Toplantıyla ilgili farklı şeyler yazmak isterdim fakat otobüste başımdan geçen bir anekdotu sizinle paylaşayım: İstanbul’dan Bursa’ya geçerken telefonum çalmıştı. Karşıdaki doğrudan Kürtçe konuştuğu için ben de Kürtçe cevap verdim. Konuşmam biraz uzun sürdü. Fakat arada birilerinin homurdandığını ve Kürtçe konuşmamdan rahatsız olduklarını fark ettim. Sanki suç işlemişim gibi gözleri üzerimdeydi...

Oysa bir milletin zenginliği farklılıklarıdır. Farklı dilleridir.
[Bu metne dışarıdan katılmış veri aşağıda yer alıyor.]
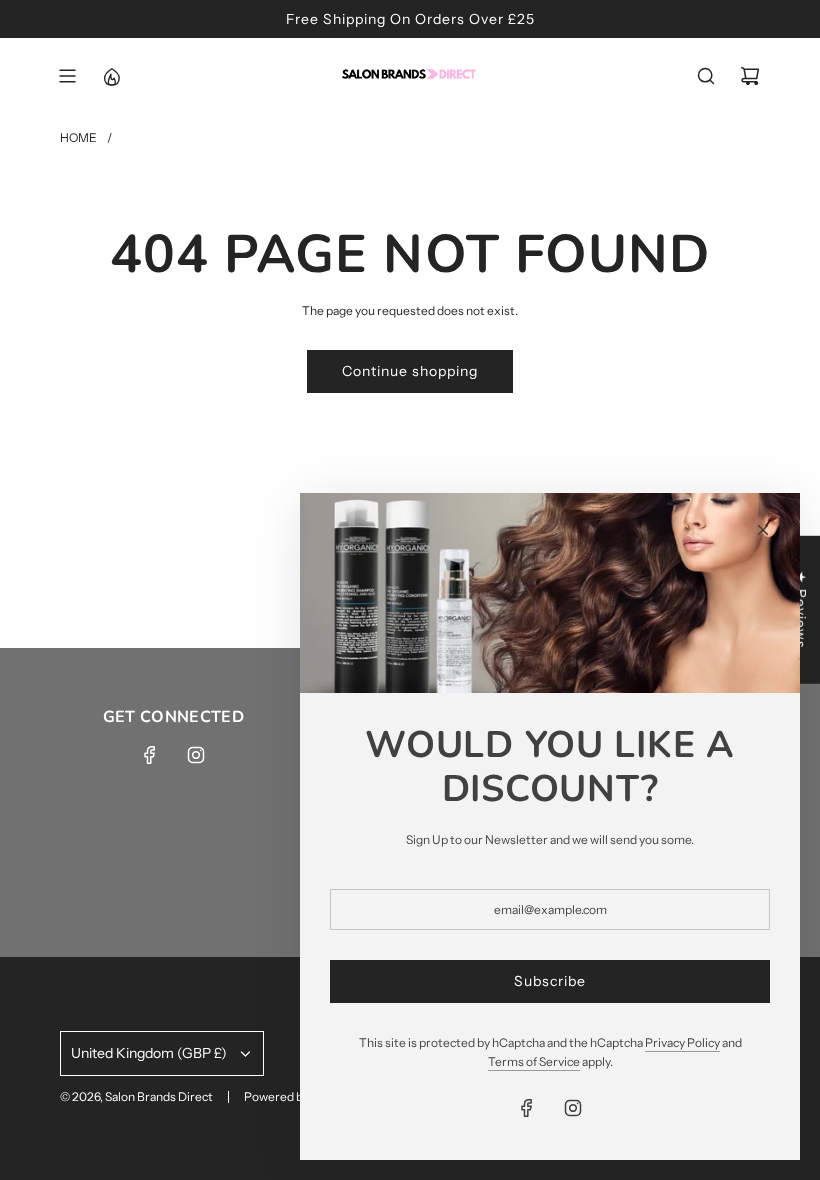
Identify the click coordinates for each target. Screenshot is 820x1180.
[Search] (706, 76)
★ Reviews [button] (801, 610)
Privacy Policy (682, 1042)
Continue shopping (410, 371)
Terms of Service (534, 1061)
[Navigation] (67, 76)
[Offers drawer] (111, 76)
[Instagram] (196, 755)
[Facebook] (150, 755)
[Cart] (750, 76)
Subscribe (550, 981)
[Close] (763, 530)
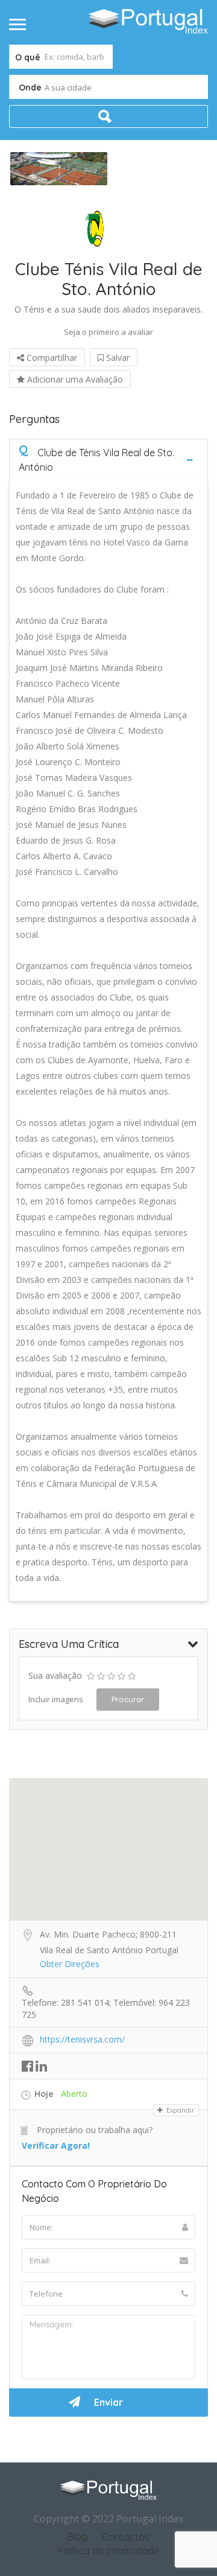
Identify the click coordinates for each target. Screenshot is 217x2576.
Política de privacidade (108, 2551)
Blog (77, 2537)
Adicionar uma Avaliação (74, 379)
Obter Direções (69, 1964)
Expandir (180, 2110)
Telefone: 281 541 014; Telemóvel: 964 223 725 (106, 2003)
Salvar (117, 357)
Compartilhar (50, 357)
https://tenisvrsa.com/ (82, 2039)
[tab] (108, 459)
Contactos (125, 2537)
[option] (58, 169)
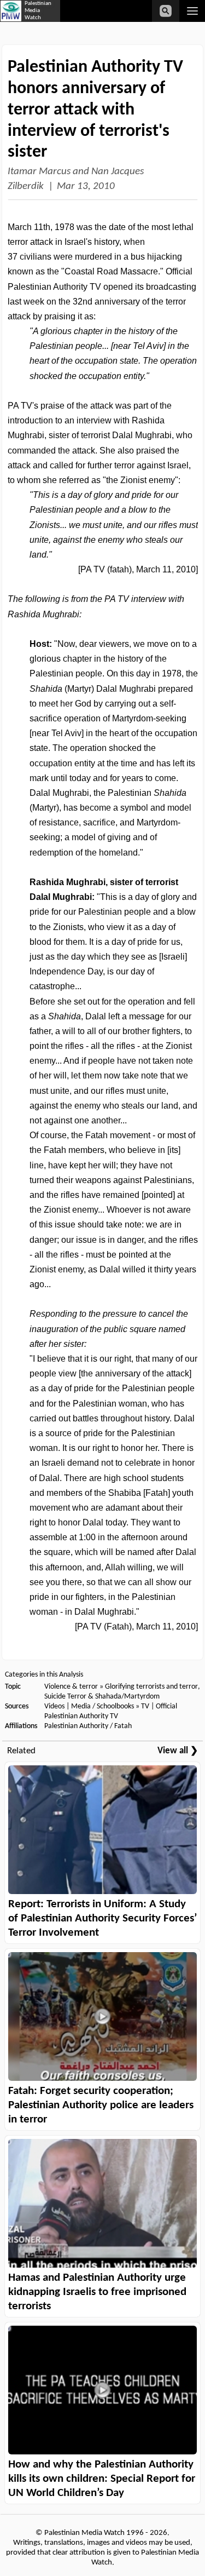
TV (145, 1706)
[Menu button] (192, 11)
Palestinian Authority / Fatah (88, 1726)
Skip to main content (87, 23)
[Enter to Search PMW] (165, 11)
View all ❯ (177, 1750)
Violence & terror (71, 1687)
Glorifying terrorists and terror (151, 1687)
Ve diller Allah tarafından verilen bir nimettir. Birbirine üstünlük vesilesi değildir. Hiç kimse ırkından veya dilinden dolayı diğerlerinden üstün değildir. Bunu anlamayanlar veya yıllarca propagandaların etkisinde kalanlara acımakla birlikte onları da uyandırmalıyız. Dinimiz İslam’ın ve mukaddessatlarımızın gereği olan “Dillerimizin” birer ayet olduğunu hatırlatmalıyız.
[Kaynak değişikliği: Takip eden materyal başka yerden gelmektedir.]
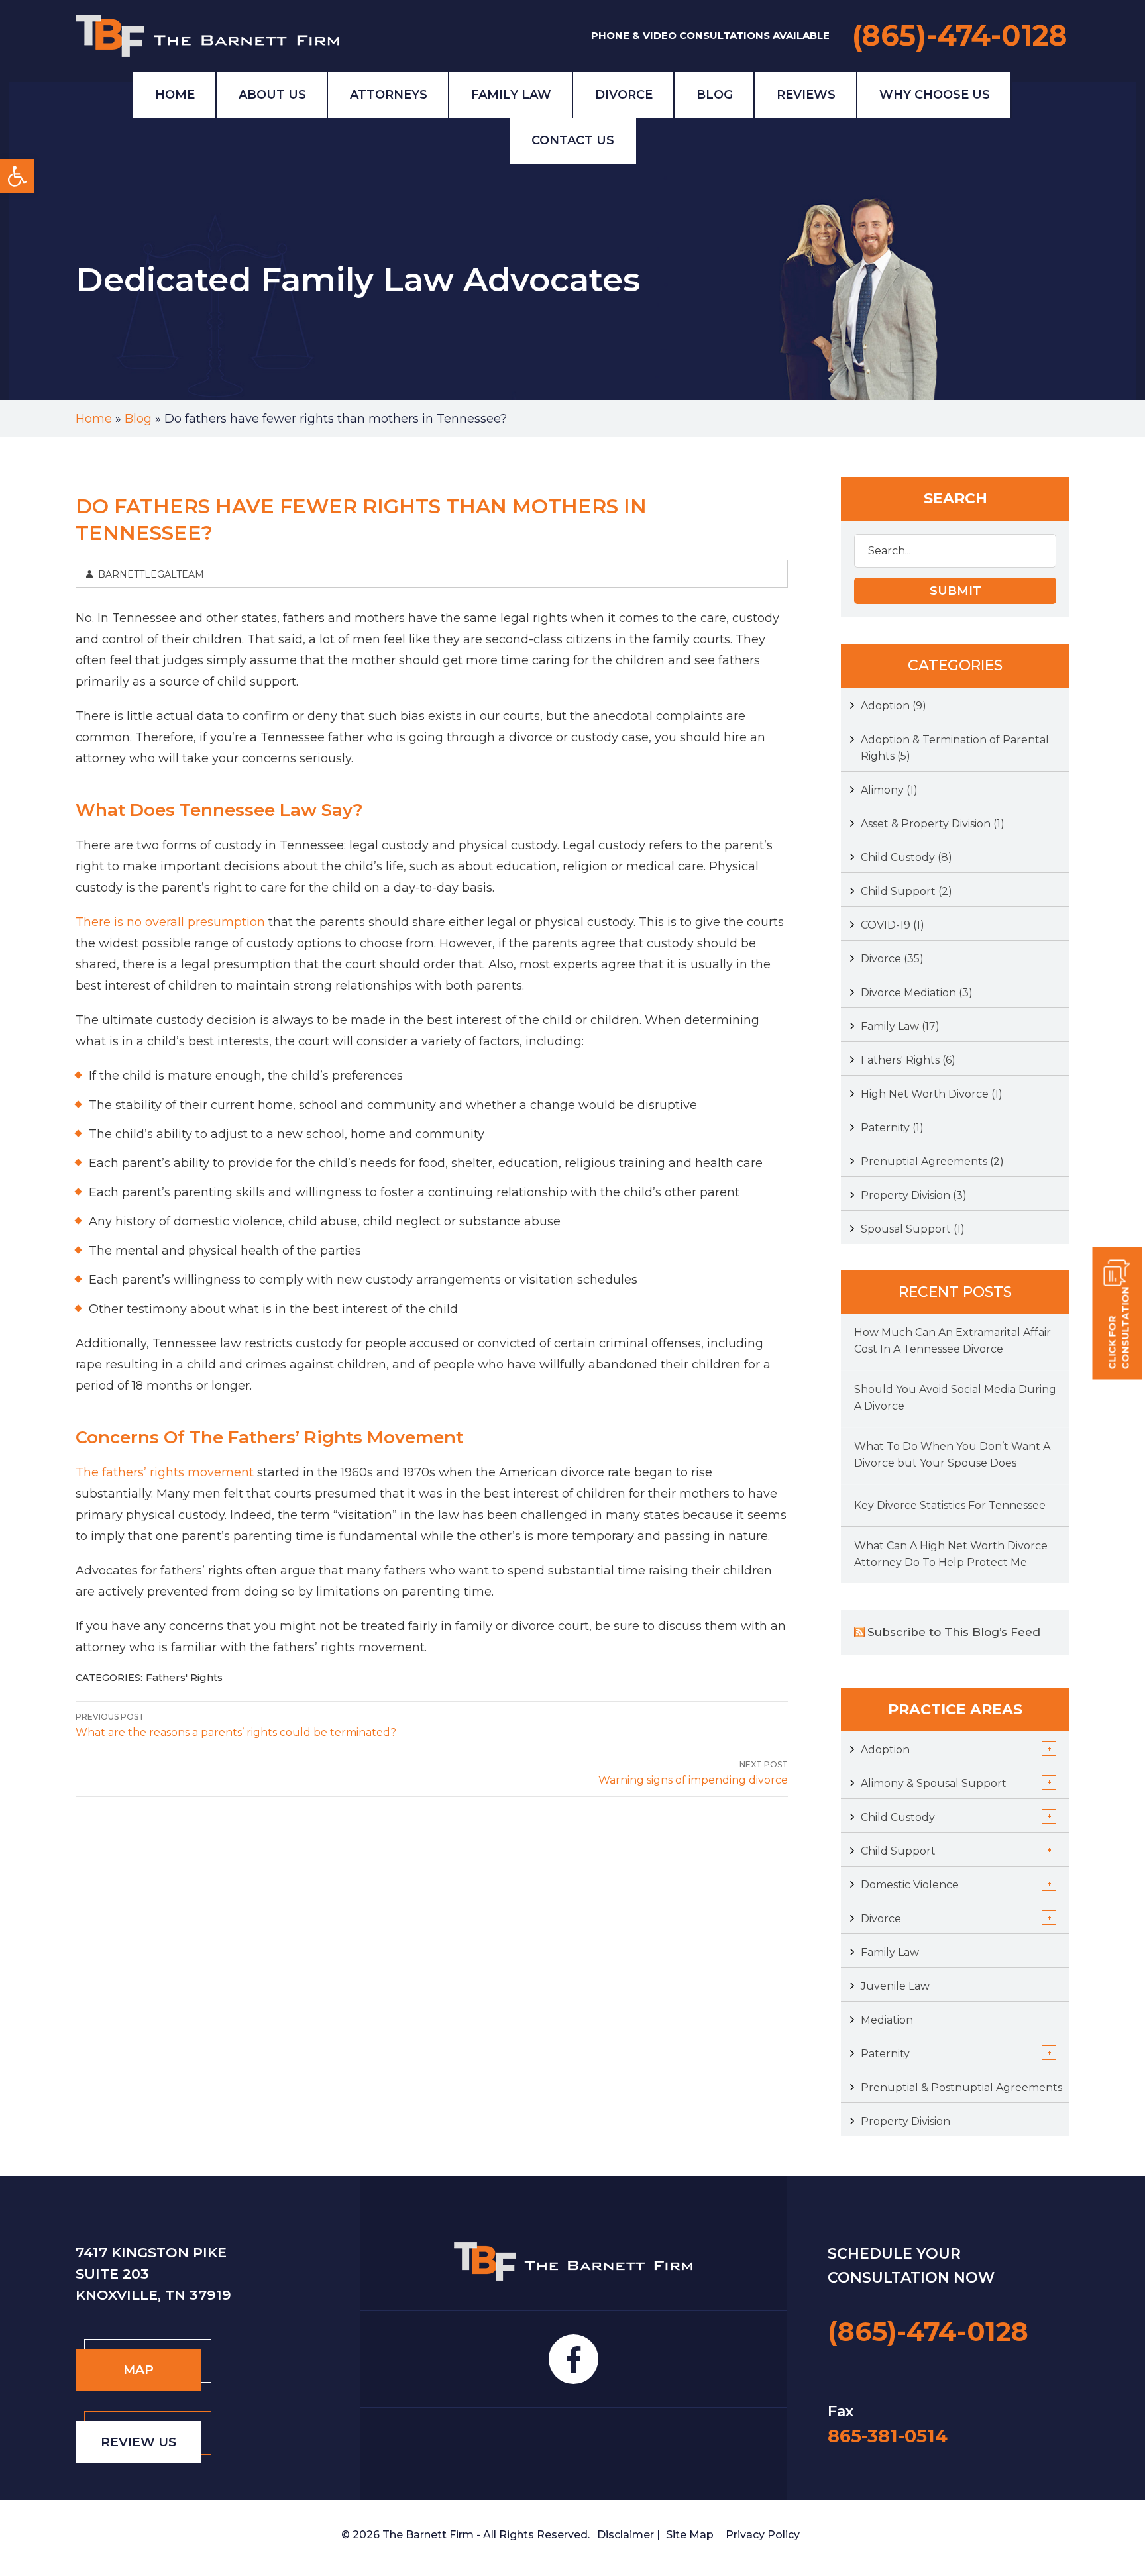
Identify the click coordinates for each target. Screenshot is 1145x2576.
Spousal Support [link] (913, 1229)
Kim ne derse desin, bir millet kendi dilini yaşatmakla mükelleftir. Zira dil, bir milletin hafızasıdır. Bu hafıza kaybolunca o millet de tarihten siliniyor. Ve yıllarca memleketimizde Kürtçeyi hafızalardan silmek için çabaladılar. Yıllardır asimilasyon ve inkâr devam ettiği için kardeş olan Türk ve Kürtlerin arasına düşmanlık soktular. Bunu topluma yayan her kesime karşı topluca bir mücadele verilmelidir. Yıllardır cumhuriyetin, bu aziz milletin beyin belleklerine yerleştirmiş oldukları algıları hep beraber kırmalıyız.
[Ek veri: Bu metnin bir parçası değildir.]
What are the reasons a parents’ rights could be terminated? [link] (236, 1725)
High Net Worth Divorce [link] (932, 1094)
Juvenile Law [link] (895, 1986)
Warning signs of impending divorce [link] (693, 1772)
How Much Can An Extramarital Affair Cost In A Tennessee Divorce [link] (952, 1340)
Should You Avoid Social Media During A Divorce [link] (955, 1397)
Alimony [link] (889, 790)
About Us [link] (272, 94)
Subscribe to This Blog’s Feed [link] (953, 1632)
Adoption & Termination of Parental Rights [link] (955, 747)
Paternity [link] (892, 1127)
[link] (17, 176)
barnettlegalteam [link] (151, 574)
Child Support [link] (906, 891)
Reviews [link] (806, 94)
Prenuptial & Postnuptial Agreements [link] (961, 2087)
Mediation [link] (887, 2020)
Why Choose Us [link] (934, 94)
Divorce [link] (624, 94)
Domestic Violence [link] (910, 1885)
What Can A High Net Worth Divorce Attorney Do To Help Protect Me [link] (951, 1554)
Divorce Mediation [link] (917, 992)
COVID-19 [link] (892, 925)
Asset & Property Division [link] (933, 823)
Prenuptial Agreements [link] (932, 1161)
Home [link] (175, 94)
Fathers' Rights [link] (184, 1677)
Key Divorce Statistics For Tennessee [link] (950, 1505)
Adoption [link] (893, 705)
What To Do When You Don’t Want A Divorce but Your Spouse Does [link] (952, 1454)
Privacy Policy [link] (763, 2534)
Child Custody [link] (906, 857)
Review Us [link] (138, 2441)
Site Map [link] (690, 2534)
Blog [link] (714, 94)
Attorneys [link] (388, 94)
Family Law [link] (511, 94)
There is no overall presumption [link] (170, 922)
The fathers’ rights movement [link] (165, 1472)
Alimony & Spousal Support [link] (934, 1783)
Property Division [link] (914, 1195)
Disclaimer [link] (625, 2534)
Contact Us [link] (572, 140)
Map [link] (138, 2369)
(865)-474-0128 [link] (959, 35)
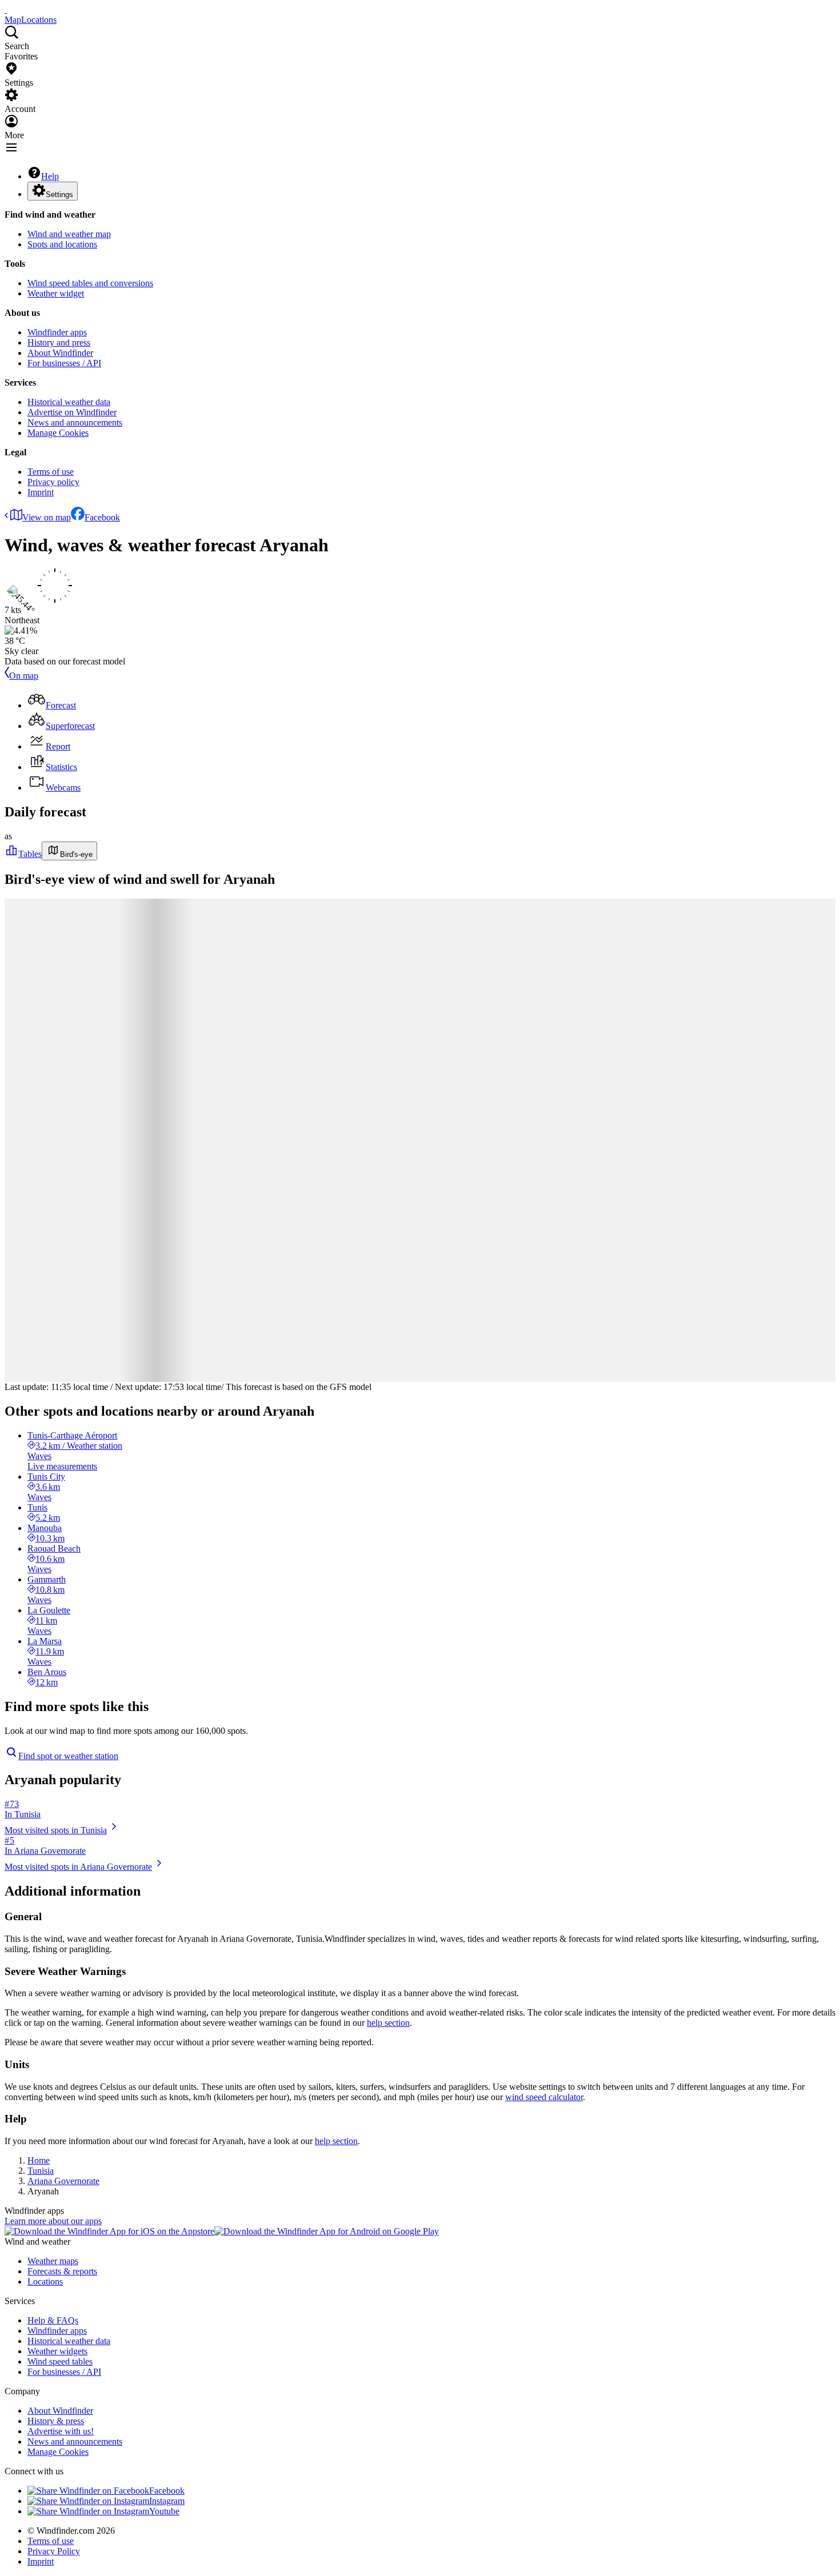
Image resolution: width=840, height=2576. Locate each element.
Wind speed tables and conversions (90, 283)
Bu algıların kırılması için bize düşen farklı görevler vardır. Fakat bugünlerde en büyük görevimiz, okullarda tercih edilecek seçmeli derslerdir. Kurmanci, Zazaki dilleri seçmemiz ve seçtirmemiz bu görevde önemli bir yer tutuyor. Seçilebilecek dersler arasında milyonlarca vatandaşın ana dili olan “Kürtçe”ve “Zazaca” seçmeli ders olarak tercih edilmelidir. Hep birlikte çocuklarımızı bu derslere yönlendireceğiz. Ana dillerini öğrensinler. Dilimize önem vermezsek çocuklarımızın dil varlığıyla birlikte kültür varlığı da kaybolacaktır.

Geçmiş yıllarda Kürtçe ders seçimlerinin az yapılmasının bir nedeni de yeterince duyurulmamasıdır. Bunu etrafımıza yaymalıyız. Bu konuda anne ve babalar yeterince haberdar edilmelidir. Özellikle her öğretmen, seçmeli dersler konusunda öğrencilerin velilerini bilgilendirmelidir. Bu çalışmalar yapılarsa bu derslerdeki sayı çok daha artacaktır. Sayı artıkça da öğretmen ihtiyacı doğacak ki atamalarda bu bölümlere daha fazla atama yapılacaktır. Son atamalarda sadece 3 Kürtçe öğretmeni atandı. Bu bilinçli bir yaklaşım olsa da bu bölümlerin tercih edilmemesini gerekçe gösterebiliyorlar.

Sonuç olarak; ortaokullarda yüz binlerce öğrencinin seçebileceği Kurmanci, Zazaki dersler vardır. Bu konuda duyarlı olabilecek herkesi haberdar etmeliyiz. Çocuklarımızda “Ana dil”  bilincinin oluşması ve bu bölümlerden öğretmen atamalarının artması için bu derslerin seçilmesi önemli bir fırsat olarak önümüzde duruyor.